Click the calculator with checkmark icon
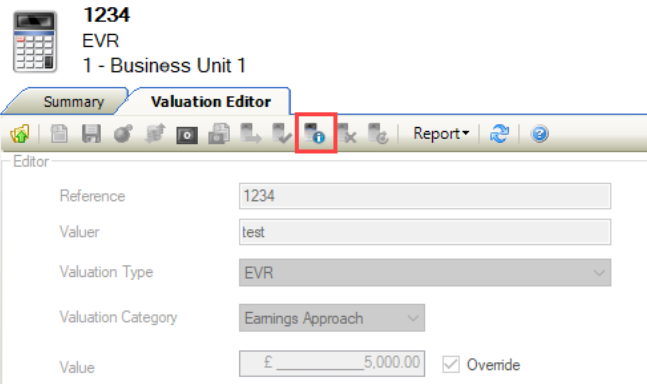This screenshot has width=647, height=384. [x=282, y=134]
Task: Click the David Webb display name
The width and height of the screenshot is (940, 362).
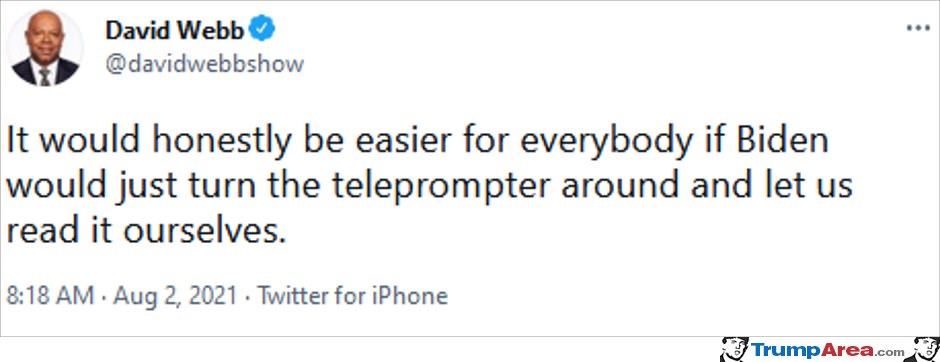Action: 175,29
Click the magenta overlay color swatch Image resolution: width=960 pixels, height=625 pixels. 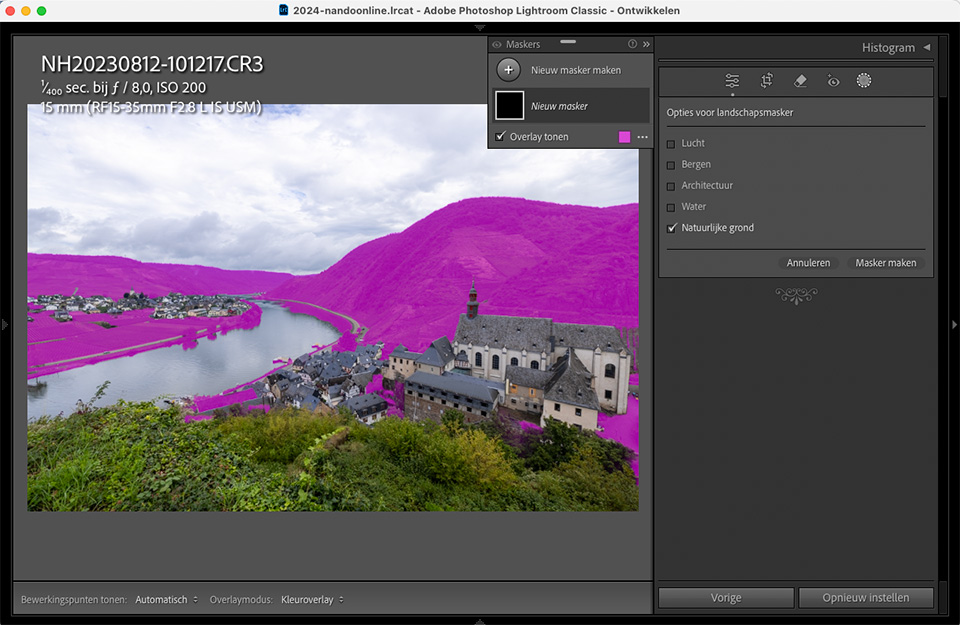pos(624,137)
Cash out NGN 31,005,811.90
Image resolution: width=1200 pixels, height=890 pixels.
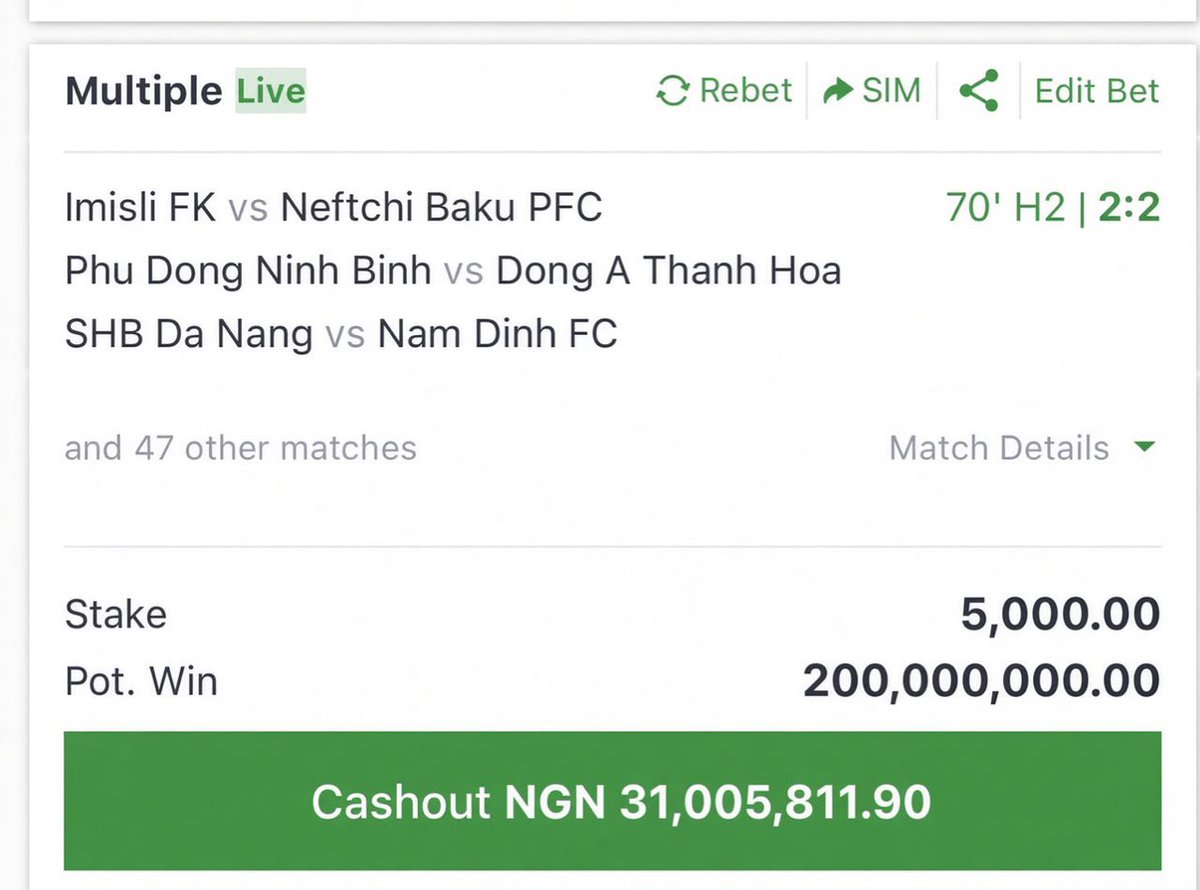(x=612, y=801)
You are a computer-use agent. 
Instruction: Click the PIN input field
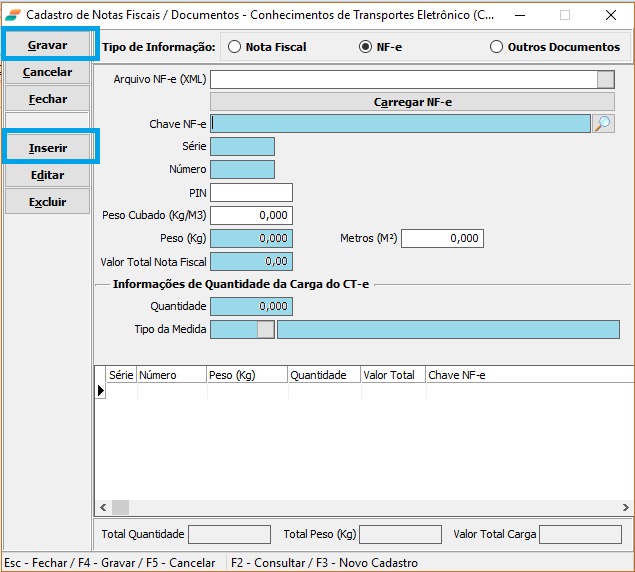[x=251, y=192]
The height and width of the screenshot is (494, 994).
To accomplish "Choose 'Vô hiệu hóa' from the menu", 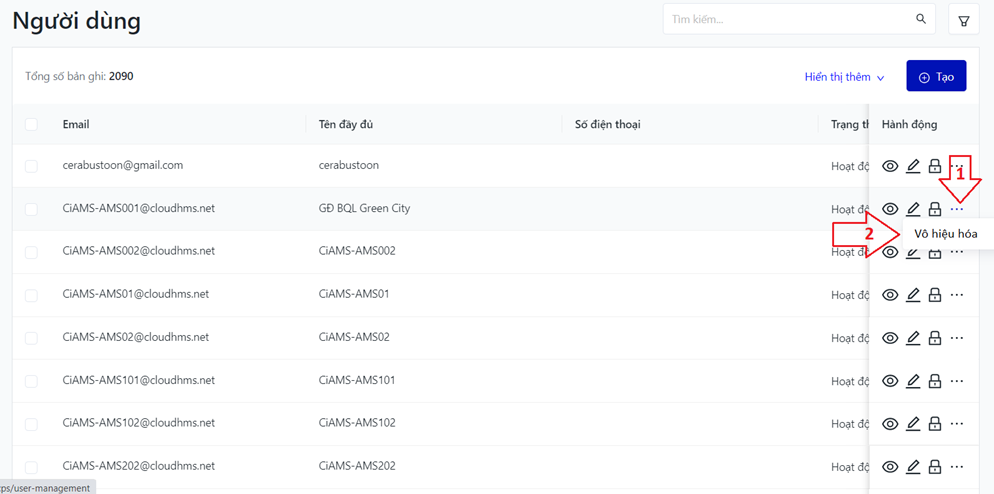I will tap(945, 234).
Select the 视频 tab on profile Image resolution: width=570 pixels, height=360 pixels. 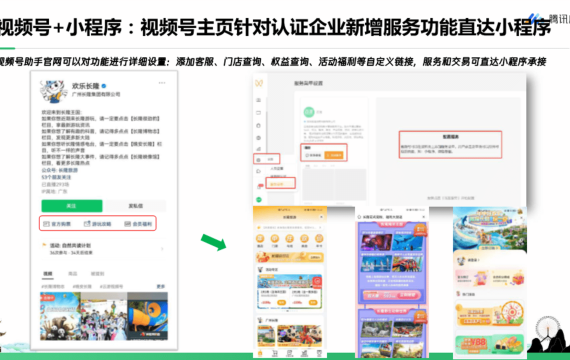coord(48,274)
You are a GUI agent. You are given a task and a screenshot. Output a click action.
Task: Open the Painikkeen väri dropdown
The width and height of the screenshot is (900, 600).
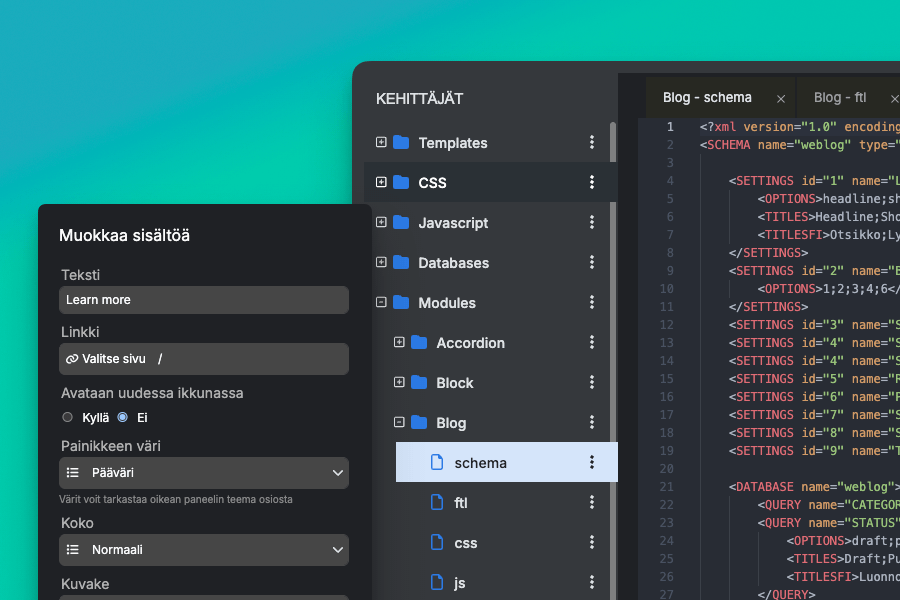pos(204,473)
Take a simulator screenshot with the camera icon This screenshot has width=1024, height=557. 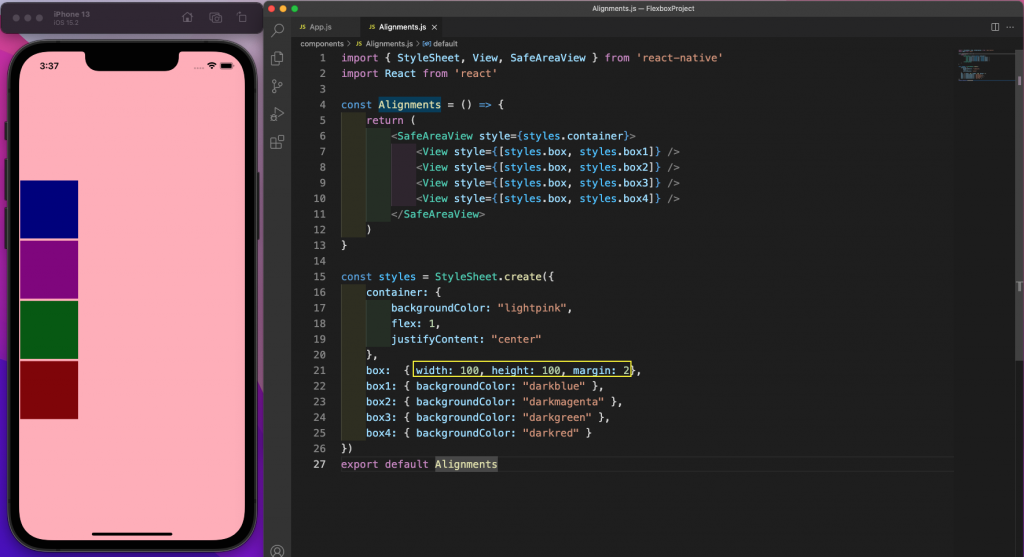(216, 18)
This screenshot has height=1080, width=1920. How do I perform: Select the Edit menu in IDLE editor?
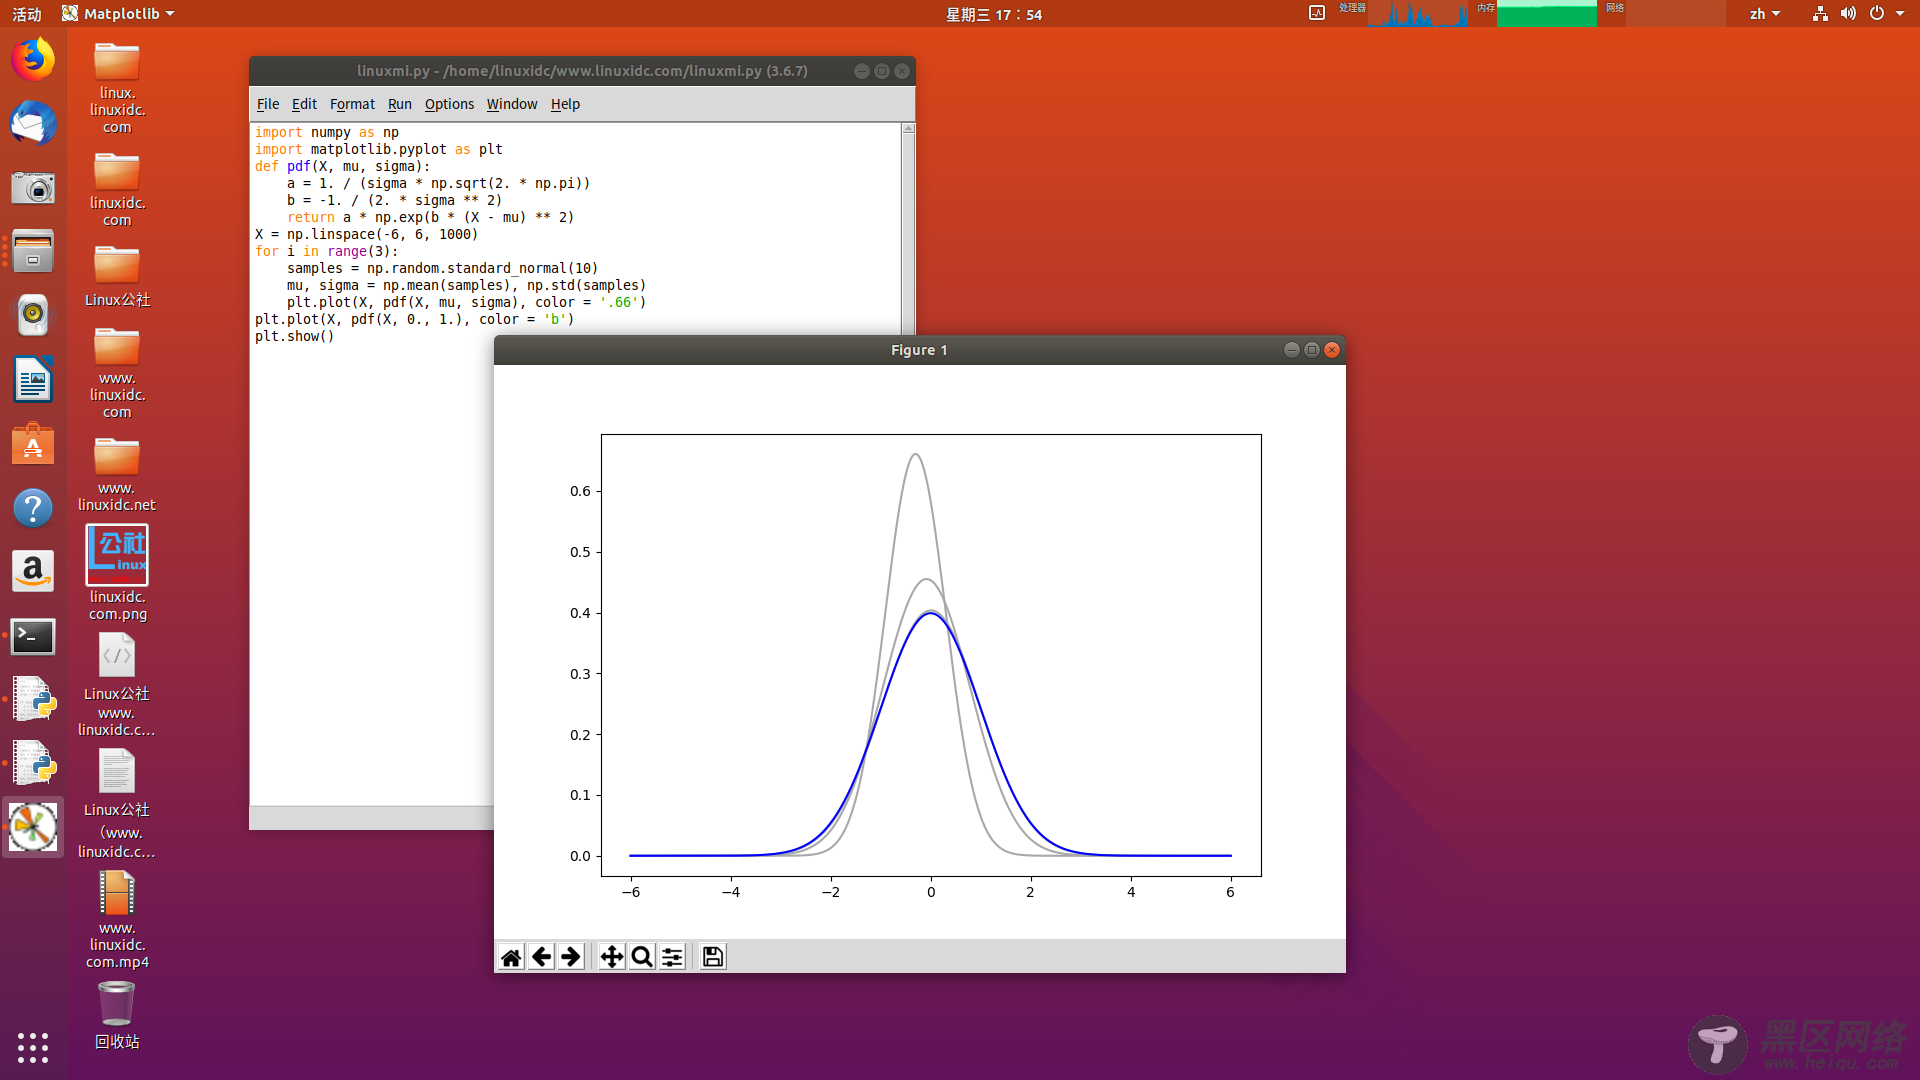pyautogui.click(x=303, y=104)
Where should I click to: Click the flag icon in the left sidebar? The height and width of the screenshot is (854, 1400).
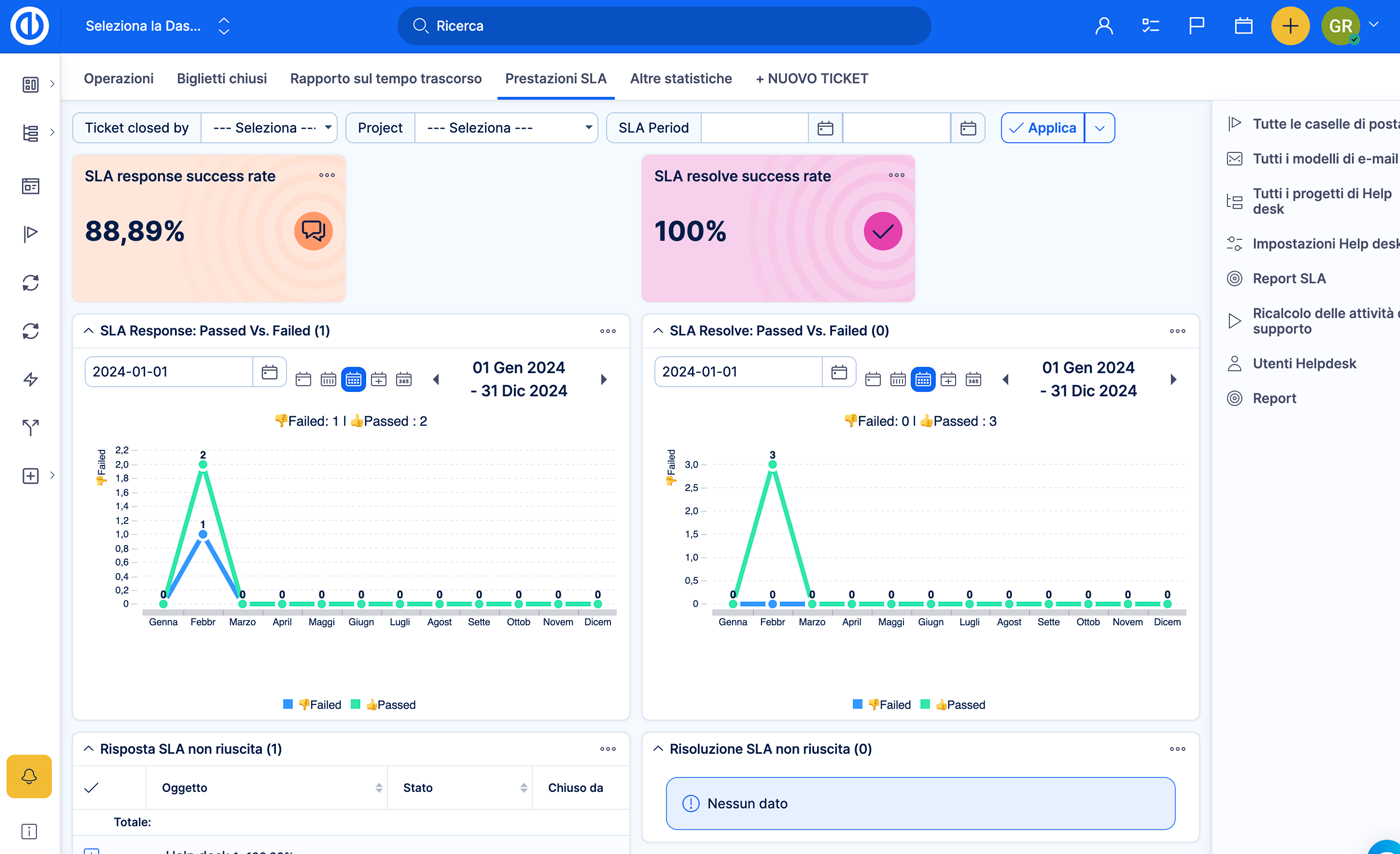pos(31,234)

◆ EXERCISE OBJECTIVE ◆
Word for word, set down the lines from the line with "This screenshot has height=1080, width=1920." through the last line of the entries, and nothing else; the pictures stay out.

◆ WORKED SOLUTION ◆
This screenshot has height=1080, width=1920. How do I perform: Select the Edit menu in IDLE editor?
pyautogui.click(x=303, y=104)
Where should I click to: Click the flag icon in the left sidebar? The height and width of the screenshot is (854, 1400).
pos(31,234)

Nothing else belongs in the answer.